Encoder GATs

// #Rust

Encoders get bytes pulled out of them, and ideally, with zero extra copies of the bytes. Here is a proposal for the pull encoders, the Encoder and Encodable interfaces could maybe be merged into one in some scenarios, but I think its simpler for the Encoder to own its read state. What I want to explore is the cost of the layers, but I think it is possible for it all to be zero-copy.

pub trait Encodable {
    /// The encoder associated with this type. Conceptually, the encoder is like
    /// an iterator which yields byte slices.
    type Encoder: Encoder;
    /// Constructs a "default encoder" for the type.
    fn encoder(&self) -> Self::Encoder;
}

pub trait Encoder {
    /// Yields the next byteslice to be encoded, updating the encoder state.
    ///
    /// Returns `None` if the encoder is exhausted. Once this method returns `None`,
    /// all subsequent calls will return `None`.
    fn advance(&mut self) -> Option<&[u8]>;
    /// Moves the encoder to its previous state (once).
    ///
    /// It is guaranteed that after calling this method once, the next call to
    /// [`Self::advance`] will return the most recent non-`None` value, if any, that
    /// it returned in previous calls.
    ///
    /// No behavior is specified if this method is called multiple times in a row.
    fn unadvance(&mut self);
}

Proposed interface for the pull encoding without a GAT.

Encoder probably doesn’t have to change much. advance takes a mutable self reference so that it can update its state on the call. This could be broken out into two separate calls like in push_decode, but not sure if the trade-off means much. advance just exposes a slice, so doesn’t dictate who owns the bytes.
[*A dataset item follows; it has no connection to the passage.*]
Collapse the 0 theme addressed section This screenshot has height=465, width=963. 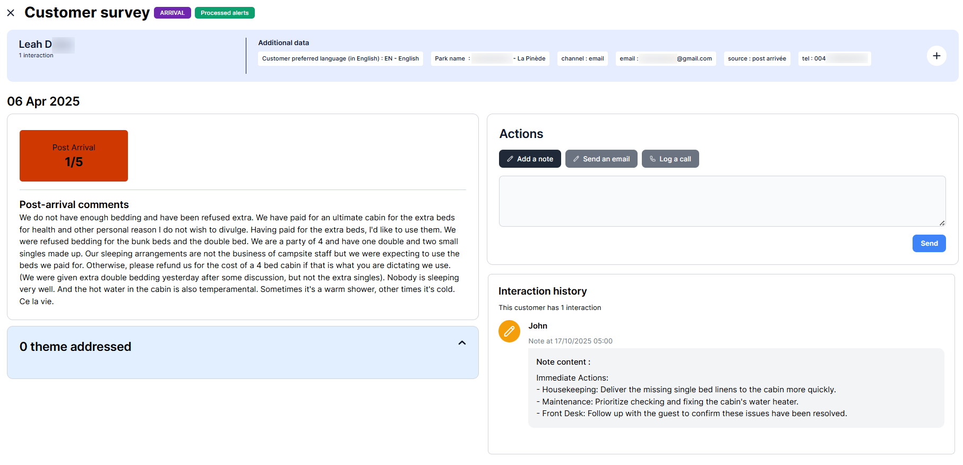[x=462, y=343]
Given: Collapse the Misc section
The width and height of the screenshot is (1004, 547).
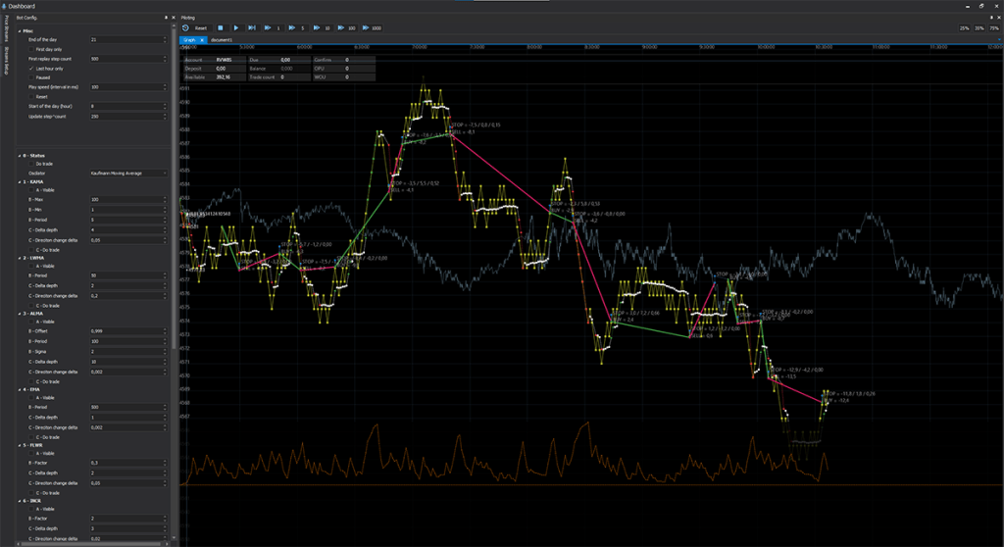Looking at the screenshot, I should [x=19, y=30].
Encodable is where it gets interesting. This proposal has an associated type for the encoder and the encoder function takes a non-mutable reference ot self to toss back an encoder. &self means that encoder can borrow from self, so I don’t think that half is the issue. But does returning Self::Encoder force the Encoder to own a copy of the data which it is encoding? I don’t think returning &Self::Encoder would help, because that just means the encoder would need to be stored somewhere on the encodable type, and would require a bump up to a mutable self reference.

trait Encodable<'a> {
    type Encoder: Encoder;
    fn encoder(&'a self) -> Self::Encoder;
}

impl<'a> Encodable<'a> for [u8; 32] {
    type Encoder = BytesEncoder<'a>;
    fn encoder(&'a self) -> Self::Encoder {
        BytesEncoder::new(self.as_slice())
    }
}

Add a lifetime parameter?

A lifetime parameter can be added to Encodable, but this is a pretty heavy burden on the user. 'a is always going to be connected to the self reference, but the caller will have to wire this up whenever they use the trait, it bubbles up. So it allows zero-cost encoding and is super flexible, but at a heavy cost, like having to understand things like Higher-Ranked Trait Bounds to try and iron out the ergonomics.

I think this is showing off the benefits that the GAT brings to the table.

trait Encodable {
    type Encoder<'a>: Encoder where Self: 'a;  // Lifetime scoped to method call
    fn encoder(&self) -> Self::Encoder<'_>;
}

Add a lifetime parameter to the associated type, make it a generic associated type (GAT).

The GAT is about keeping (most?) the flexibility, but improving ease of use for the caller. I am not sure it is actually unlocking any new functionality. Instead of a lifetime on the trait, it is on the associated type and is auto-wired up by the encoder method. It is an implementation detail now instead of on the caller.

The Self bound is saying “'a must not outlive Self”. Some type variance. I am not sure if its technically necessary in this case where the encoder method implicitly makes that connection. But I would guess probably best to be explicit, give the compiler as much help as possible for when things get tricky. Another nice feature of GATs is that the implementation can totally ignore the lifetime parameter and just return an owned type if the situation calls for it.

impl Encodable for BlockHash {
    type Encoder<'a> = BytesEncoder<'a> where Self: 'a;
    
    fn encoder(&self) -> Self::Encoder<'_> {
        BytesEncoder::without_length_prefix(self.as_byte_array())
    }
}

Zero-copy encoding using a GAT. This might not be the most compelling use case cause BlockHashes are only 32 bytes, but shows the difference.